Outwardly, Nissan's bread-butter-and-jam model gets a bevy of visual and equipment changes for 2010, starting with a new hood and sexier grille and front fascia, as well as new wheels and paint colors. The rest of the body, including the rear end, is mostly carried over from last year's car, which isn't a bad thing considering we've never complained about the styling of the current-generation Altima, which has been with us since 2007. Compared with the serious refreshes given to certain competitors, such as the 2010 Ford Fusion, these are token updates. Then again, the Altima didn't have as much to fix; indeed, the Altima as a whole has warranted so few complaints that it placed second out of seven in our last large-scale mid-size-sedan comparison test in 2008, behind the Honda Accord. The pre-refresh Fusion came in sixth.
Some things we have complained about, however, include substandard interior fabrics and materials, many of which have been upgraded for the new model year. Option packages have also been reconstituted, and every Altima now comes with standard stability control. In all, the interiors feel considerably more upscale than before, while retaining their relatively sporting flavor.

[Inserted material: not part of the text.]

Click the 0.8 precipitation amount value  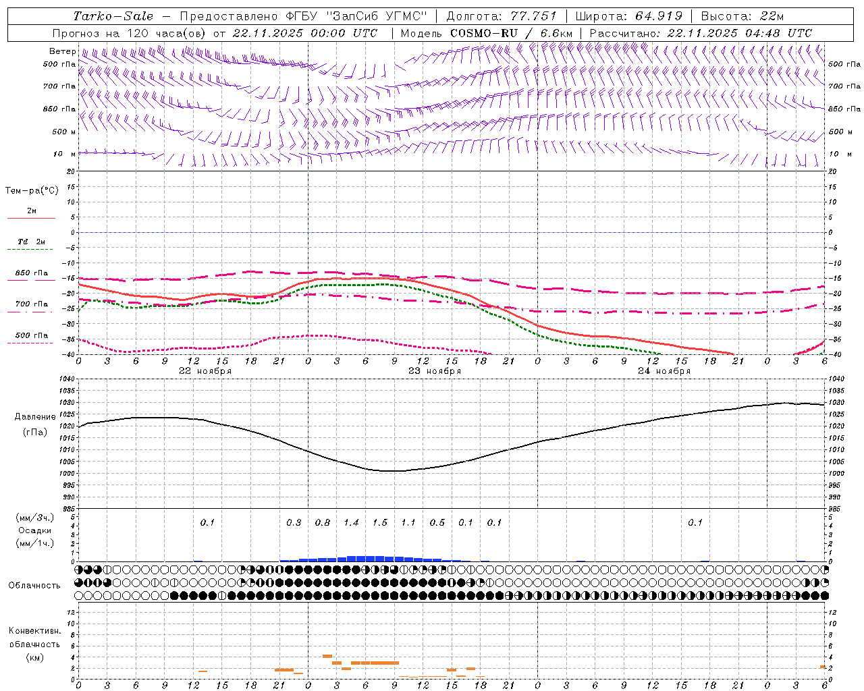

Compared with its more conservative competitors from Honda and Toyota, the Altima has appealed to many a techie, and for them, the new optional audio system should be welcome news, as it now bundles a 4.3-inch color display; iPod, Bluetooth, and XM satellite radio connectivity; and Nissan's rearview monitor. Equally appealing to them, as well as to anyone who can be described as perpetually hungry, directionally challenged, and/or a weather enthusiast, should be the revised-for-2010 6.5-inch touch-screen navigation system featuring Zagat restaurant ratings, XM traffic and weather information, Bluetooth connectivity, a DVD player, and a 9.3-gig Music Box hard drive for music storage.

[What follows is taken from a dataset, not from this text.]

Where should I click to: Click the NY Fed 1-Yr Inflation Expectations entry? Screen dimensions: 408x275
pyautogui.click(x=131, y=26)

Same on the Road and on the Sticker
Since nothing has changed under the skin, it's no surprise that driving dynamics appear to remain largely stet — which is to say, on the crisp side of comfortable. Whereas the sportier Altima coupe features the same smooth 175-hp, 2.5-liter four-cylinder and robust 270-hp, 3.5-liter V-6, along with the choice of a six-speed manual or a continuously variable transmission with six manually selectable ratios, the Altima sedan drops the available manual for 2010 and soldiers on armed only with the CVT. (Nissan cites a low-single-digit-percentage take rate for the decision, which we lament but understand in this economic climate.) Even with the CVT, however, the Altima is blessed with a willing chassis and taut ride and thus remains one of the better drivers within the mid-size-sedan class — certainly more fun than the Toyota Camry and Hyundai Sonata. We'll have to arrange another comparison, however, to see how the Altima stacks up against the refreshed Ford Fusion.
The miserly hybrid powertrain returns to the limited-availability Altima hybrid sedan with its own version of the CVT. The 2.5S and the hybrid, by the way, retain their nomenclature, but the 3.5SE trim has been renamed the 3.5SR. Not surprisingly, the hybrid is the least sporty of the range but feels the most luxurious as it wafts down the road in near silence.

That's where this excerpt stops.